L’intempérance est un des principaux chapitres de l’état moral des classes ouvrières. Il n’y a pas lieu de l’imputer exclusivement à la manufacture, et on trouve que les villes de petite fabrique en sont peut-être encore plus infectées. L’ivrognerie est un vice du nord. Or c’est le nord que l’industrie développe aux dépens du midi, plus tempérant et plus paresseux. Il y a donc plutôt là un rapport de concomitance que de cause à effet. Supposez toute autre cause que l’industrie agglomérant les gens du nord : ils se livreront à des excès de boisson.
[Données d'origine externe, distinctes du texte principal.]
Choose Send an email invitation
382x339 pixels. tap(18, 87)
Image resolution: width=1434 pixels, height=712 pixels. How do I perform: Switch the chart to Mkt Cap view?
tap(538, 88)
Il n’en faut pas moins reconnaître que ce vice est une des plaies des centres industriels. La Normandie, la Picardie, le Nord, nous donnent le triste spectacle de cette ivrognerie tournée aujourd’hui vers l’alcoolisme. La morale, l’économie politique, la science médicale, rivalisent ici de plaintes, d’inquiétudes pour l’avenir. Ce vice funeste détruit plus profondément que tout autre l’énergie, les forces intellectuelles et physiques de nos travailleurs. Non moins fatal à la famille, il en épuise les ressources, en abolit la bonne influence par des exemples contagieux qui ont gagné jusqu’à la femme et l’enfant, et en compromet l’existence même par une hérédité de mieux en mieux observée. Maintenant, la part faite à l’action que peut exercer sur ces tristes habitudes l’agglomération urbaine par l’exemple, la camaraderie, comment ne pas ajouter qu’on les voit régner dans des provinces médiocrement industrieuses, comme la Bretagne, où l’on ne peut dire cette fois que le frein religieux manque ? On ne sait que. trop que ces populations, en général honnêtes et qui regardent le vol comme un péché grave, ne paraissent pas se faire la même idée de l’ivrognerie. La vertu a besoin, quoi qu’on en ait paru dire, d’autres garans que la fidélité traditionnelle au rouet et au fuseau.